● Stated task
Pull out each line in the records below that contains the string "osobných". Case matters when matching.
═══ Dataset ═══
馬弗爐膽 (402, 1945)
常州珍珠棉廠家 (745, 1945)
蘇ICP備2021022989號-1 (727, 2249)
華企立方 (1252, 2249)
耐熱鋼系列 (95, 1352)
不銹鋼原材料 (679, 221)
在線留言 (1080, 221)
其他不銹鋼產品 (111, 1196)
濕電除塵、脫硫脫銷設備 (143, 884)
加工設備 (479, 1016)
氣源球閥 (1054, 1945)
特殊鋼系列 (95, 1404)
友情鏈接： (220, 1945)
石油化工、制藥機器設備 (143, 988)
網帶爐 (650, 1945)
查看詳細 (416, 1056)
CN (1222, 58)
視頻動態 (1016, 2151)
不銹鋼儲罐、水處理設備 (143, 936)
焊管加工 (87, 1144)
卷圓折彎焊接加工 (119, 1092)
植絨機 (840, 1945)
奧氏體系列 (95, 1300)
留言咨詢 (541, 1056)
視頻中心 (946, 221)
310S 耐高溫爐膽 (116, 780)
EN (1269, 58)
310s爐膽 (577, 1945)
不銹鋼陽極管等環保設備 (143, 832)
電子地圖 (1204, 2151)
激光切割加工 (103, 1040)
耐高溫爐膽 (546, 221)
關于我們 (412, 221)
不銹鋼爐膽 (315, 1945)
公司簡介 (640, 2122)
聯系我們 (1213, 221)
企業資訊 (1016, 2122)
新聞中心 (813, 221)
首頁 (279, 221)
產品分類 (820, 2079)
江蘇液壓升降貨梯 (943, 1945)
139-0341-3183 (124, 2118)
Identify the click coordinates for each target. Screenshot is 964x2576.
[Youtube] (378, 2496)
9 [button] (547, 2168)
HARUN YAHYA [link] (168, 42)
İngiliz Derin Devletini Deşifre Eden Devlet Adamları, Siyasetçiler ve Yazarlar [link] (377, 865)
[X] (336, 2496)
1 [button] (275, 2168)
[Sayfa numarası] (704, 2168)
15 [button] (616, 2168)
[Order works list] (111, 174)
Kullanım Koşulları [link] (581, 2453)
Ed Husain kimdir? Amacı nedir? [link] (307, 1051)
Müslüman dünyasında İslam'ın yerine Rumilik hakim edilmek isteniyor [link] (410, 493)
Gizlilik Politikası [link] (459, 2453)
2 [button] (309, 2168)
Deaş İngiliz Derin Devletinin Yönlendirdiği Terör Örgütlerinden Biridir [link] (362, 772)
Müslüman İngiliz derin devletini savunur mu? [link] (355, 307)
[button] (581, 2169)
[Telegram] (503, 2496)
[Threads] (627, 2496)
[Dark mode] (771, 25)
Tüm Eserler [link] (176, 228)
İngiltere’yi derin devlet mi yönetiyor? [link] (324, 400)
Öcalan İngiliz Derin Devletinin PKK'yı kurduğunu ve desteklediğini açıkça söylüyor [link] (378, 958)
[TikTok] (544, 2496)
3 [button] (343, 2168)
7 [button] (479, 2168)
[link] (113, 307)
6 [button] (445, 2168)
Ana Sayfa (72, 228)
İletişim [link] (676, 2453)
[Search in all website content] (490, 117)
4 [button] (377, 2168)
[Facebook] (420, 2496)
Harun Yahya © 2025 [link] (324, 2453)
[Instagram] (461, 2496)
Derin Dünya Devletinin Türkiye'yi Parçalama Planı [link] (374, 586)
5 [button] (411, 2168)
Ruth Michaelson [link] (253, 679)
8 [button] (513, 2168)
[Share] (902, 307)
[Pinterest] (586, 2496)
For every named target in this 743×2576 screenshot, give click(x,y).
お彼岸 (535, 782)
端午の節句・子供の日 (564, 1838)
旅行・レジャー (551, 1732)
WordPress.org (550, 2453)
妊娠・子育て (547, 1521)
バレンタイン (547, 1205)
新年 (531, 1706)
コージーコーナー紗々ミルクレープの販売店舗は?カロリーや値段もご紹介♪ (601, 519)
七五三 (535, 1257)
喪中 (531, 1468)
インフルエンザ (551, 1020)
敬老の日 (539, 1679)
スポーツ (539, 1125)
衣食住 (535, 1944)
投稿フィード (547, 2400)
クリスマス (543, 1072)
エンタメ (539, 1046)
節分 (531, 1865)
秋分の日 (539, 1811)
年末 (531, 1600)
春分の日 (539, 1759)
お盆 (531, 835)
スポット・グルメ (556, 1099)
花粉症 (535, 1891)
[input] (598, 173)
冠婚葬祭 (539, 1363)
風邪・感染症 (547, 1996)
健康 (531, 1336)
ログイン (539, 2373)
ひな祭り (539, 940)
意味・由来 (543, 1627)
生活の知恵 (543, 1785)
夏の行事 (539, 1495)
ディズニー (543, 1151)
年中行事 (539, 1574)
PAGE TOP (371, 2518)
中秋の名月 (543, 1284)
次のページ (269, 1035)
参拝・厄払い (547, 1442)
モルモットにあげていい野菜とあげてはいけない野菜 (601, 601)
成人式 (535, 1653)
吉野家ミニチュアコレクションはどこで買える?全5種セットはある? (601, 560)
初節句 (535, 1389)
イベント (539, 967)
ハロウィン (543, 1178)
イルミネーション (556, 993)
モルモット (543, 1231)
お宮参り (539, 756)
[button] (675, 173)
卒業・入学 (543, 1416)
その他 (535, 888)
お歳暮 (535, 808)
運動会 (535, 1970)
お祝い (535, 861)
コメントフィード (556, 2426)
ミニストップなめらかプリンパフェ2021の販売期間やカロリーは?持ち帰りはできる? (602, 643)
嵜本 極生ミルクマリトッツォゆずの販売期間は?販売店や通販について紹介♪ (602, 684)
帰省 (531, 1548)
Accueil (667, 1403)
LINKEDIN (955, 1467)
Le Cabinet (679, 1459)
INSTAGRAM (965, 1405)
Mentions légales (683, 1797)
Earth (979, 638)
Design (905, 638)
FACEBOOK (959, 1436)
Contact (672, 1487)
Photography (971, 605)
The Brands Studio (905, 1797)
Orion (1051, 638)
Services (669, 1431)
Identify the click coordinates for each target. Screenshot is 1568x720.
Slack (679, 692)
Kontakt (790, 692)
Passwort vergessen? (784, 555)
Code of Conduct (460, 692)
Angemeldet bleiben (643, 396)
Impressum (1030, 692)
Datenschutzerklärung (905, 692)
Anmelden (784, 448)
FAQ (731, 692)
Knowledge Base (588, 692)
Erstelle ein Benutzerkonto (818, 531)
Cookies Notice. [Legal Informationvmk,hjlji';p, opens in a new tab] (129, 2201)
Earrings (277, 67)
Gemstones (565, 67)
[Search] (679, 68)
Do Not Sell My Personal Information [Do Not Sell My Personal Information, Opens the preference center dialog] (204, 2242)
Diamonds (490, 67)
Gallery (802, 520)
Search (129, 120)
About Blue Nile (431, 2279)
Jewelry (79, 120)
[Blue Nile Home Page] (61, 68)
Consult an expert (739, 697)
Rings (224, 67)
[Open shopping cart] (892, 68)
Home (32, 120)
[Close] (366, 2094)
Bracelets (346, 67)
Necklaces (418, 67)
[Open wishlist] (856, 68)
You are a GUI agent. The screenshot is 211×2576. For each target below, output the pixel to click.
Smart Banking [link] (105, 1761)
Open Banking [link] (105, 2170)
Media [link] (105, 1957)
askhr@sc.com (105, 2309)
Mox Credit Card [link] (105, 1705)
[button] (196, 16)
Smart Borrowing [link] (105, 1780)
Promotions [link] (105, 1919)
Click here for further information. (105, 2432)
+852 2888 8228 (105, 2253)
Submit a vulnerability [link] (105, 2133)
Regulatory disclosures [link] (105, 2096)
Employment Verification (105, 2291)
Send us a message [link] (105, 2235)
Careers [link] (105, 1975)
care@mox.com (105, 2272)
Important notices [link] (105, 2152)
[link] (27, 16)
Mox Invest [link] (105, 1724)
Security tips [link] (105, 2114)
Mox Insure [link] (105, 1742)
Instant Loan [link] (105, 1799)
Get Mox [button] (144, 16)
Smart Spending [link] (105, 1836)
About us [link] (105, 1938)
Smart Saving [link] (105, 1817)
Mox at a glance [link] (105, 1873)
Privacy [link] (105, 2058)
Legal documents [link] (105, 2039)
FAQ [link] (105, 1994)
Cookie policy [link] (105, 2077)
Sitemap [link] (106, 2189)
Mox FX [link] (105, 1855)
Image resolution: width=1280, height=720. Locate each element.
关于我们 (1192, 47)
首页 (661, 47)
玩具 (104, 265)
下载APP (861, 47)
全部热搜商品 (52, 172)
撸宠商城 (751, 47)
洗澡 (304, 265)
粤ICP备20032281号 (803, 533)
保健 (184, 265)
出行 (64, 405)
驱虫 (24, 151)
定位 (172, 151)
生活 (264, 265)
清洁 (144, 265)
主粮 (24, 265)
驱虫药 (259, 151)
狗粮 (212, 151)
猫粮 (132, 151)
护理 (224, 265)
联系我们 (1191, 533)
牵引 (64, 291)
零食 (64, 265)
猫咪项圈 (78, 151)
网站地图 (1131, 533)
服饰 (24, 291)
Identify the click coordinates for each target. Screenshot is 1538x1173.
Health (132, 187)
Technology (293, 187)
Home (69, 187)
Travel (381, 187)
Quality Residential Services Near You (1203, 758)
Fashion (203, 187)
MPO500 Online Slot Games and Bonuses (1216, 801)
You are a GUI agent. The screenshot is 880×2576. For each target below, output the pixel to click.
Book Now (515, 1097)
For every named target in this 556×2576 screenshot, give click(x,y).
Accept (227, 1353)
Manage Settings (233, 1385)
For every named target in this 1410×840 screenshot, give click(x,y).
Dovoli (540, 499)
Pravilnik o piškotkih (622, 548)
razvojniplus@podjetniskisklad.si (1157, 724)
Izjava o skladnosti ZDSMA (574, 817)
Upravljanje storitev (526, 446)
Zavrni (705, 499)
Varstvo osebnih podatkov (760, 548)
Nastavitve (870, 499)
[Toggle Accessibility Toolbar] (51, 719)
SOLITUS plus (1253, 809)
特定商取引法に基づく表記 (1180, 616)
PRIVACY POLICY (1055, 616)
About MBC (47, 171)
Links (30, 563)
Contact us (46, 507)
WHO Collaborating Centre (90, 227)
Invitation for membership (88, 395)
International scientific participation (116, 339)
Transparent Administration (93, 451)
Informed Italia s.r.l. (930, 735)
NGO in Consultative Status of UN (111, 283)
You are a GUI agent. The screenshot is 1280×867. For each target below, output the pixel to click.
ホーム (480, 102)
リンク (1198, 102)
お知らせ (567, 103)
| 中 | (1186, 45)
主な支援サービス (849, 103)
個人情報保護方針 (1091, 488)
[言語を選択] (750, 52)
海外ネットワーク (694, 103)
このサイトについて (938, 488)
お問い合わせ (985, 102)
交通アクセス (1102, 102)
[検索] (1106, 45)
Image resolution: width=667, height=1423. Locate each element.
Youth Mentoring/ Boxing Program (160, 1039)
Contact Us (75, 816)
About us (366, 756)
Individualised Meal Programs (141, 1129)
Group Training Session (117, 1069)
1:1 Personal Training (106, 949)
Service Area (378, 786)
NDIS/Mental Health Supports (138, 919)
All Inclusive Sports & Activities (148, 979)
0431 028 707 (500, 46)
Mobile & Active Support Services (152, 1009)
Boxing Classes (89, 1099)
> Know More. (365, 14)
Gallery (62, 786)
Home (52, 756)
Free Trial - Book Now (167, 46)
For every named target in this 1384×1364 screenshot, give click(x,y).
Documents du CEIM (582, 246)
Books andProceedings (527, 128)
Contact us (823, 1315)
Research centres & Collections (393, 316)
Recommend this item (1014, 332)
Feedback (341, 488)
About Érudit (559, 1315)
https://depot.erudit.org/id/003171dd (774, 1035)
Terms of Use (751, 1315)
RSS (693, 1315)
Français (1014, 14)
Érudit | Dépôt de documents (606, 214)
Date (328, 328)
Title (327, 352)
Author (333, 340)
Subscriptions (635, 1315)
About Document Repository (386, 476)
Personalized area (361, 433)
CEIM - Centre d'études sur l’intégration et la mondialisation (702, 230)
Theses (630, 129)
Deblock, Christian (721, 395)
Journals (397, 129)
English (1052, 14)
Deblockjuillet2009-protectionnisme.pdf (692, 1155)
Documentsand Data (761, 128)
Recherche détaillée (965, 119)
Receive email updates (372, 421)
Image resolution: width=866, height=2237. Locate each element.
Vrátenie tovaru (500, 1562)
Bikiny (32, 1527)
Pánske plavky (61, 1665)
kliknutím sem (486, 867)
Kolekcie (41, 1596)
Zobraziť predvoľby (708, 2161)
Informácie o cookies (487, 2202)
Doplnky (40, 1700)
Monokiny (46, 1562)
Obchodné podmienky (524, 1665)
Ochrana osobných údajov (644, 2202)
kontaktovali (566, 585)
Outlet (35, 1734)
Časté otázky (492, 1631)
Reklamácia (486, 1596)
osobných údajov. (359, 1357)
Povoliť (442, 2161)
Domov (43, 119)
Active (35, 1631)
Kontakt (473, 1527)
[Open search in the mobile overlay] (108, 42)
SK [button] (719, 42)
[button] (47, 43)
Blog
═══
● Task answer
Ochrana osobných údajov (644, 2202)
osobných údajov. (359, 1357)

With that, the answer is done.